Perhaps the greatest exploration of the simultaneity of music and life, the classical and the human, is opera, culminating in the mythic and psychological inclusiveness of Wagner's art. Yet, much of post-Wagnerian, modernist opera ' the work of Richard Strauss, for instance ' is about the breakdown of this unity, when the realm of the human, with its 'real cries', remains stubbornly outside, and even alien to, the composed 'sphere' of music. At the end of Strauss's Der Rosenkavalier (1911), the Feldmarschallin Marie Therese, magnificently Hapsburg and in her mid-thirties, confronts the Rococo kitsch of her 17-year-old lover, Octavian, falling rapturously in love with the sweet little Sophie ' an inevitability which the Marschallin herself has inscrutably and perversely facilitated. Strauss writes his lushest, most beautifully elegiac music for this final trio, as Octavian dimly wakes up to the point of the Marschallin's bizarrely magnanimous erotic fatalism. Used to the Marschallin explaining him to himself, he turns, even at this moment, to her. 'Marie Therese,' he sings, 'how good you are!/ Marie Therese, I do not know ' But it is at the Marschallin's response to this appeal that the music suddenly stops, and Strauss's great work steps outside the melodic and harmonic plenitude of opera. Turning away from Octavian, in a hoarsely whispered aside, which Strauss does not set to music, the Marschallin says, 'Ich wei' auch nix, gar nix!' 'I too know nothing, absolutely nothing.' And then that high, ravishing music breathes again. The young lovers are discreetly left to themselves on stage, as the music blesses them with saccharine indulgence. They are then ushered by the Marschallin's little black boy into her entourage, as she waits offstage.
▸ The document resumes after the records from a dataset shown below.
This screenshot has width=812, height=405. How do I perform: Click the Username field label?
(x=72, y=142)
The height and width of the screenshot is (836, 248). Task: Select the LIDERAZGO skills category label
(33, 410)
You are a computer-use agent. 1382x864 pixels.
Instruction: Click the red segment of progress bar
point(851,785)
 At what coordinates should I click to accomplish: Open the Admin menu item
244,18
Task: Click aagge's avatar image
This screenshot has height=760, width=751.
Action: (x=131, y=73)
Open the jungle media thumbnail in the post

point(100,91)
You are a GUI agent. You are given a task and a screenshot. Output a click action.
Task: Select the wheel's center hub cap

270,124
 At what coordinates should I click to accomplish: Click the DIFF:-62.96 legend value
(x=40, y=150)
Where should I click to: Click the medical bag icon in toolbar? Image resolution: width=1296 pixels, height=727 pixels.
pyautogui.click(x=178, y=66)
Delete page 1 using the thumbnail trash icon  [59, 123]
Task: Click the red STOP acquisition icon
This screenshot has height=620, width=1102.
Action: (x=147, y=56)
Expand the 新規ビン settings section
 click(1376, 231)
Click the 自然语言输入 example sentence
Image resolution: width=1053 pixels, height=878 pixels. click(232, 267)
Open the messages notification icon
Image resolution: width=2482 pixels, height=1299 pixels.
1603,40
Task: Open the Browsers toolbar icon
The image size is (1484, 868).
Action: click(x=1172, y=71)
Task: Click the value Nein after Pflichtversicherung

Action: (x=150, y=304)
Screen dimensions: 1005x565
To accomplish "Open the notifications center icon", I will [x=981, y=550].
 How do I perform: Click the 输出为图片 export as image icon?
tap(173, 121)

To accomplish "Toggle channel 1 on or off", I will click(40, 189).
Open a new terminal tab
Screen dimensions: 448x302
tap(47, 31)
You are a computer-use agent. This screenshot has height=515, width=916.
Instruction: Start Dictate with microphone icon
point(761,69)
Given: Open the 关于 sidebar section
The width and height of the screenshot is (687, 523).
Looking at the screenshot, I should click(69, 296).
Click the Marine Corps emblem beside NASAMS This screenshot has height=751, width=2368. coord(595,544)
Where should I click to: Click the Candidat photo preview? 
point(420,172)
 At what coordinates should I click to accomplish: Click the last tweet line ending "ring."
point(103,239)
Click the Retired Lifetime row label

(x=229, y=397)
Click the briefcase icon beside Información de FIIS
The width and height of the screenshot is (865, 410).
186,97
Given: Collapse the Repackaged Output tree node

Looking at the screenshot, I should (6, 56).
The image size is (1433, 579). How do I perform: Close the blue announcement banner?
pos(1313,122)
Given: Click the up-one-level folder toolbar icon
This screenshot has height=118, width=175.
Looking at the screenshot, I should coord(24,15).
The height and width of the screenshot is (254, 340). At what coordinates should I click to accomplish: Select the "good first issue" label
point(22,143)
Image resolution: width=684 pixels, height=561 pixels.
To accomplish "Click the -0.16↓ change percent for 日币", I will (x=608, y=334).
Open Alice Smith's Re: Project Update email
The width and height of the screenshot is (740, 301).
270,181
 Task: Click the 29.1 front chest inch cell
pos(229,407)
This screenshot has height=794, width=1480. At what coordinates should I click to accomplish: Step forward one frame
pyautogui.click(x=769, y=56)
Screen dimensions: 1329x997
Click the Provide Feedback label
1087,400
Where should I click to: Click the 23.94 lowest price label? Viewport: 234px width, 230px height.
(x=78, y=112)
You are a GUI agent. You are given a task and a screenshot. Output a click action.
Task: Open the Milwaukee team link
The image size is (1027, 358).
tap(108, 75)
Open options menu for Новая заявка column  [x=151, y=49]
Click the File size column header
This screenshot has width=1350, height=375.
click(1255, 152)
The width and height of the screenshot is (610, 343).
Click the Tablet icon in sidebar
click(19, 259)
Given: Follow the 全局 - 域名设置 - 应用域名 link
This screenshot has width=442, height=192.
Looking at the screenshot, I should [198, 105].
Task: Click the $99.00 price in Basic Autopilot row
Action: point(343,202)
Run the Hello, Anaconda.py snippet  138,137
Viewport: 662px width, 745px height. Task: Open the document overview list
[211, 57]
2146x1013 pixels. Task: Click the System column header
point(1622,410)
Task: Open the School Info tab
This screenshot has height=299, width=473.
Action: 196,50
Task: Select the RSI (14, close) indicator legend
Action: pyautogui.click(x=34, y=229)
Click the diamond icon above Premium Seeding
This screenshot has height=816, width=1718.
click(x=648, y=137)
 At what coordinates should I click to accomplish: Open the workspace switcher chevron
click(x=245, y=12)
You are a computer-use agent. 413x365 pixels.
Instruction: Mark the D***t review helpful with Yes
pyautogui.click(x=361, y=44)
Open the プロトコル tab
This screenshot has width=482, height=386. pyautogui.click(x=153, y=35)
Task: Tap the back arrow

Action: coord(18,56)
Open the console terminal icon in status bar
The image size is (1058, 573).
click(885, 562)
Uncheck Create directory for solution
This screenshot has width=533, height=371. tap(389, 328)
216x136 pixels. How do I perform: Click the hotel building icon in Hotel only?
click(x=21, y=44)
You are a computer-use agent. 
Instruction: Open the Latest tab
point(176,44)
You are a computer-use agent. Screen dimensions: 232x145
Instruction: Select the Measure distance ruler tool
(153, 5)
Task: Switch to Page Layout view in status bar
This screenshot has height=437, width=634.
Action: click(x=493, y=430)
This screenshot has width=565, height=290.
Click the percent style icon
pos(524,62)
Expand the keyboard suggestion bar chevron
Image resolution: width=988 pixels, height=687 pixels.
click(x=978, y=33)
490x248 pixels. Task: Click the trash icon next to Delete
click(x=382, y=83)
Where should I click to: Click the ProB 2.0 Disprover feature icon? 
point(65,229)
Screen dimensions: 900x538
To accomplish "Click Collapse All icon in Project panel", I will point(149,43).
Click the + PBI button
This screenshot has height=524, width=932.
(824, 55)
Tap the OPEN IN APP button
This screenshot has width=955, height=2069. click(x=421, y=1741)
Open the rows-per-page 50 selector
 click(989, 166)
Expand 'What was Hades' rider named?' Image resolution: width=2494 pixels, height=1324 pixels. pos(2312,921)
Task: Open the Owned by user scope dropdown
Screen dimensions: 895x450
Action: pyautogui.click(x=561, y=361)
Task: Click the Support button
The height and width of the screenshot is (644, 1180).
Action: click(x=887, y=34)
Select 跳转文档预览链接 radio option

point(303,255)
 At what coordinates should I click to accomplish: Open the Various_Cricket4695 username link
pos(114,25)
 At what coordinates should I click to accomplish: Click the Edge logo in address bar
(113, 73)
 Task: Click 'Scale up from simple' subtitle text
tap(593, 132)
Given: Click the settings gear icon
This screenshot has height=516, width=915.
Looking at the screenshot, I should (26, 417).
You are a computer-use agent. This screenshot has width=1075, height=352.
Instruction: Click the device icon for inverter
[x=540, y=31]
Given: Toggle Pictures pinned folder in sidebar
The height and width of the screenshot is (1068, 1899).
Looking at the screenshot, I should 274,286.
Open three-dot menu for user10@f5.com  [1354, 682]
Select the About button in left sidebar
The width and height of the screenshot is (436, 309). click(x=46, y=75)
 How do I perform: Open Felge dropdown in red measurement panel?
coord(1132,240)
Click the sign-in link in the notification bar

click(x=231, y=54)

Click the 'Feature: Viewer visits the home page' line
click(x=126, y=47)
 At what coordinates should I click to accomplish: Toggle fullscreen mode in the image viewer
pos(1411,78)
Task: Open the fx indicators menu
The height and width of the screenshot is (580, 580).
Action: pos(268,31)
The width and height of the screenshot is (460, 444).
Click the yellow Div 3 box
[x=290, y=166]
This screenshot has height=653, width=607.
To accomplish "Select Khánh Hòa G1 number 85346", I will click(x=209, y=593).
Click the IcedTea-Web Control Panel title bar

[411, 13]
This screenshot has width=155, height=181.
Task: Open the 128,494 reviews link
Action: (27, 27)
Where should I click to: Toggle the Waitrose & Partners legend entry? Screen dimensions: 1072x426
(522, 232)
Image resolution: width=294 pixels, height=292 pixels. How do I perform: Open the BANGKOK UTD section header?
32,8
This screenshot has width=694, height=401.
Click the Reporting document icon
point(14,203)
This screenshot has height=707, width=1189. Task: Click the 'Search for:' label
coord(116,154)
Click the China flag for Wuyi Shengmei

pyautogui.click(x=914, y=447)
The Marschallin's disavowal of knowledge ' harsh and tuneless, with its sharp German sibilants ' is a moment, at once desolating and transfiguring, that seems to exist outside the generosity of great art. Suddenly, the classic knows nothing, and standing numb and blank, has nothing to say ' the coldest of pastorals and no friend to man. The failure of grace becomes, here, the failure of music. Yet, life and language survive this tragicomic failure, as Strauss and his librettist, Hugo von Hofmannsthal, come upon what Art, at its wisest and saddest, gives ' precisely when it intractably withholds.